#### TASK STATEMENT
Among the records, how many lines contain "each"? Only the number is needed.

#### GIVEN DATA

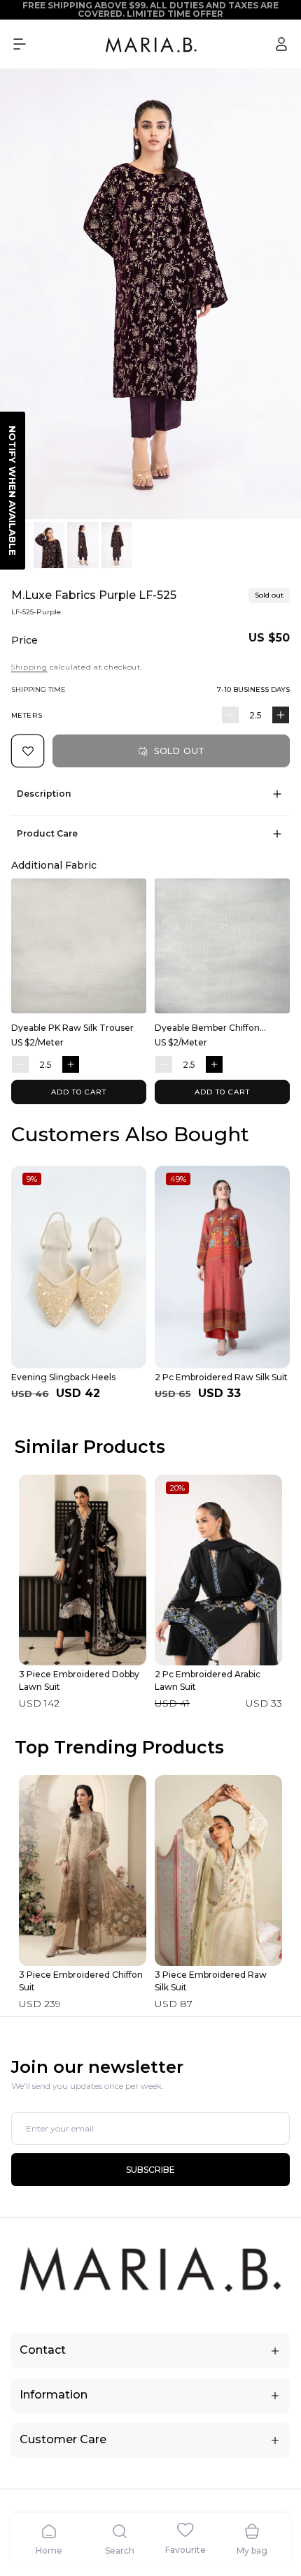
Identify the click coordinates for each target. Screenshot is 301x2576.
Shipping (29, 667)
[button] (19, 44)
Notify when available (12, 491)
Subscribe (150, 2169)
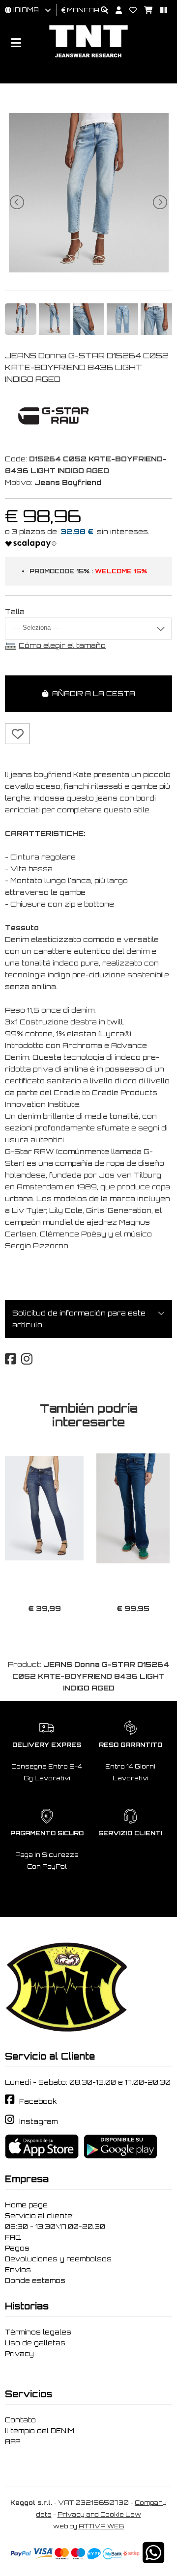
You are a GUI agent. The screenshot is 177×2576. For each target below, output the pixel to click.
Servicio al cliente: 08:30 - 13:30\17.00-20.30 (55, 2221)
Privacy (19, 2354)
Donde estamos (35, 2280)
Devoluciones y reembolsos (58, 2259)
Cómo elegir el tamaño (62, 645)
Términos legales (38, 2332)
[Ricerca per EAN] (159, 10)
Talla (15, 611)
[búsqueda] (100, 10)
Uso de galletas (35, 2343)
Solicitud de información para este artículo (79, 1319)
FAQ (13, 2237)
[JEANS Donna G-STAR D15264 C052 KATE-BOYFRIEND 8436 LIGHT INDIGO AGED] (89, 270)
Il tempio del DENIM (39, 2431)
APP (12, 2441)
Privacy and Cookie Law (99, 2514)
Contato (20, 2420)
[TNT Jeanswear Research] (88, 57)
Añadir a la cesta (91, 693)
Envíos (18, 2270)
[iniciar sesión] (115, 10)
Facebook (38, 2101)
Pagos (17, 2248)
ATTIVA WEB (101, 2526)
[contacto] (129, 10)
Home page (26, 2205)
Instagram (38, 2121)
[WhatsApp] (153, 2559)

#### REPLY TO THE TASK
2